After the reappraisal in 2018 for the city of Philadelphia, commercial properties went up by over 50 percent, from $30.23 billion to $45.3 billion. That value increase was supposed to contribute almost $118 million in new Philadelphia property tax revenue for the city and local school districts, but that figure will now be in question after some of Philadelphia’s largest commercial property owners filed suit.

As the Philadelphia Inquirer notes, “Owners of about 700 properties and some of Philadelphia’s largest and most valuable offices, hotels, and apartment buildings — including One Liberty Place and the Centre Square office complex — sued the city, alleging it illegally reassessed commercial and industrial properties in 2018 but not residential parcels.”

The trial for the properties in question is supposed to begin on Monday at City Hall. While the city states that the assessments are constitutional, the Pennsylvania constitution also states that all properties must be treated equally in assessments and that they must re-assess both residential and commercial congruently. Philadelphia is a unique case as it is both a city and a county and has an exception that allows the property assessment office to focus on one kind of property each year rather than assessing every single property every year.

County Believes Commercial Properties Are Undervalued

Deputy City Solicitor Benjamin Field argued in court this week that the office did indeed review all values but felt that commercial properties were the most out of line with their valuations.

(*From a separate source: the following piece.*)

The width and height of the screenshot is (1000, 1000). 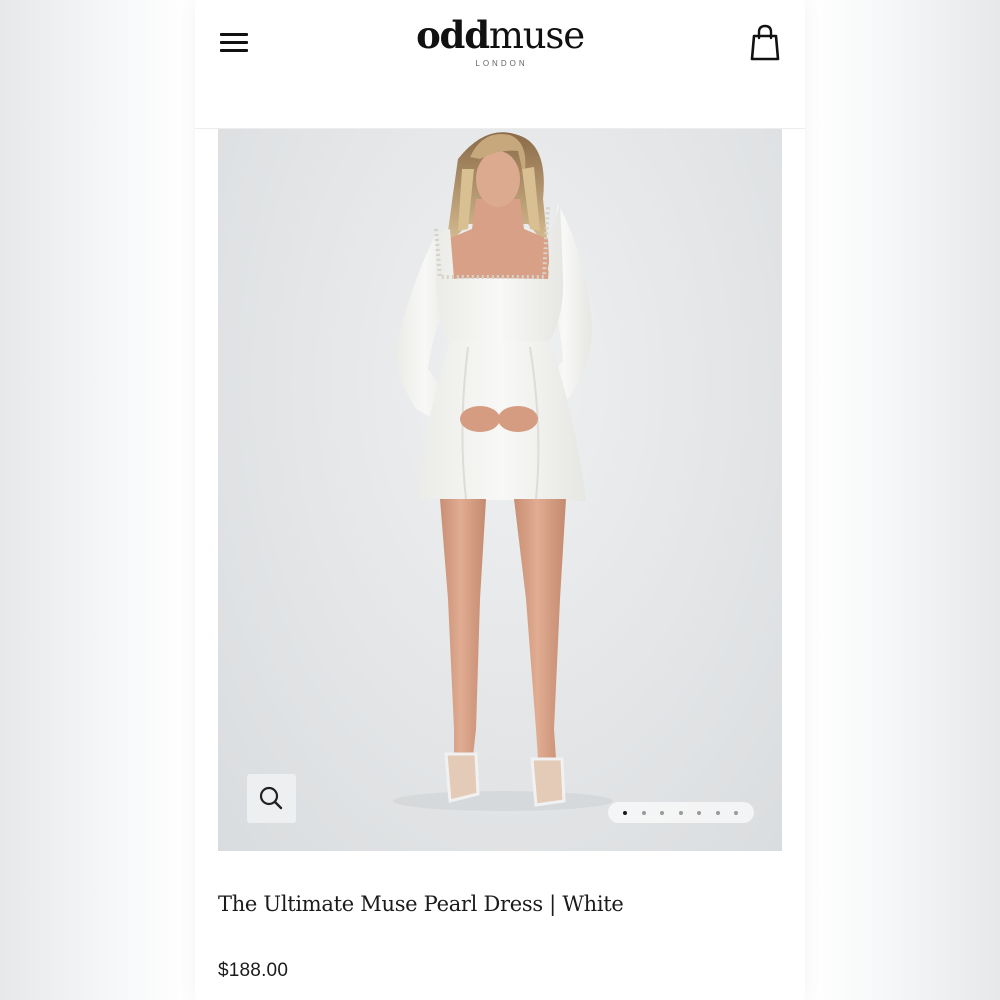 I want to click on menu-button, so click(x=234, y=43).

Field said, “We are allowed to revise a portion of the city in a given year”.

The Case Against The City

Lawyers representing the property owners in Philadelphia say city assessors violated the uniformity requirement in the reappraisal year by targeting their clients. “The remedy should be that the city retracts those assessments that were made in 2018 for the commercial properties and move ahead properly with annual reassessments,” said a Blank Rome lawyer, Peter Kelsen whose form is representing over 300 of the property owners. “This is not brand-new law. It’s something that’s been out there since the 1800s.”

This is something that will ultimately play out in court over the coming weeks. The Judge posed a question in Thursday’s hearing, stating “The question is, if we’re reassessing property, do we have to do it all at one time or can it be done differently and still stay within the uniformity clause?” Cohen said. “The answer is, I guess we’ll have to find out.”